Anche un vinificatore del terzo millennio può pensare alle sue pratiche lontano dal dominio dei mezzi governati dai fini del lavoro agricolo e orientarsi per cominciare con quel conatus vegetale dall’irresistibile richiamo che è esperienza estatica di resistenza 

Oggi, apparentare il lavoro di un produttore di vino e di un giardiniere non ha l’evidenza che gli attribuisce Miró, almeno per gran parte del vasto pubblico di non lettori di questo libro.
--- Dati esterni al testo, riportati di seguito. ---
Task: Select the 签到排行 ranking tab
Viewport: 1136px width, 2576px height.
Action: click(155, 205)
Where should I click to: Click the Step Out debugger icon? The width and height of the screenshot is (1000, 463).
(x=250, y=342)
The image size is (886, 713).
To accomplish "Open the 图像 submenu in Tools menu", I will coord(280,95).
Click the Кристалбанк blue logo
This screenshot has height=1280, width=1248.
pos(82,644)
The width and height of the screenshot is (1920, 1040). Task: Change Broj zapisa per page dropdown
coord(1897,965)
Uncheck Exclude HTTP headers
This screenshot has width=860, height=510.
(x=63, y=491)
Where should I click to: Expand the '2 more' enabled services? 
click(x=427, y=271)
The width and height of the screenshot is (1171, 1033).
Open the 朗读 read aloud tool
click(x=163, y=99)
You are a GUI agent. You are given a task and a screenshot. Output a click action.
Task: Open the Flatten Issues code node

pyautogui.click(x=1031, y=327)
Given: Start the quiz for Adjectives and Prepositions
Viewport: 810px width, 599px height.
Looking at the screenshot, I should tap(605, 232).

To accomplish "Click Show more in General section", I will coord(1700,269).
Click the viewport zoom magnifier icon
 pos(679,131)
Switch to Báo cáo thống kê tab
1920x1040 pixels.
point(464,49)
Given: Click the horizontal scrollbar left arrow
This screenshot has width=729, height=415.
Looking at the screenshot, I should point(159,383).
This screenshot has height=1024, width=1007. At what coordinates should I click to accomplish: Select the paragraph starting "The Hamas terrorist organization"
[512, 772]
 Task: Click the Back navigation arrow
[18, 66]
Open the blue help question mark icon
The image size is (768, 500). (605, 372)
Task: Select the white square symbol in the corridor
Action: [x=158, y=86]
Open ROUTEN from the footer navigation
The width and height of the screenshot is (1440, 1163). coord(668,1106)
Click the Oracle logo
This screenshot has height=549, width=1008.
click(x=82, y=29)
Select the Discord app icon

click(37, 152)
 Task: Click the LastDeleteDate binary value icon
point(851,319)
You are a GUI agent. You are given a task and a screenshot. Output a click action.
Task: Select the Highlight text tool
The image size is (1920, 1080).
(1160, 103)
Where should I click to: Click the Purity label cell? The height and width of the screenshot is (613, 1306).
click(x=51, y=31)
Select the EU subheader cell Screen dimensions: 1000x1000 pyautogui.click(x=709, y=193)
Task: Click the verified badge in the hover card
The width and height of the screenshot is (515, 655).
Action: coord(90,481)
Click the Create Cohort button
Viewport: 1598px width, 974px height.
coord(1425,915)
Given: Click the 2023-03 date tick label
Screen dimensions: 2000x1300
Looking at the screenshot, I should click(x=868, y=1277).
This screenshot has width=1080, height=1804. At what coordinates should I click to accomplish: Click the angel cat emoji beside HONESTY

Gli altri, i pochi grandi eletti, avranno invece ormai il privilegio di sapere che anche un vignaiolo può collocare se stesso e quello che fa nel contesto linfatico di una vigna, intesa come un insieme di organismi che spuntano, crescono, si ammalano, muoiono, in relazione ad altri viventi che li parassitano, muffe funghi insetti, e ad altri non viventi che li nutrono, acqua luce sali suolo. E sapere così che anche un vinificatore del terzo millennio può pensare alle sue pratiche lontano dal dominio dei mezzi governati dai fini del lavoro agricolo e orientarsi per cominciare con quel conatus vegetale dall’irresistibile richiamo che è esperienza estatica di resistenza, come già ha dimostrato Gramsci in carcere nel coltivare le sue rose.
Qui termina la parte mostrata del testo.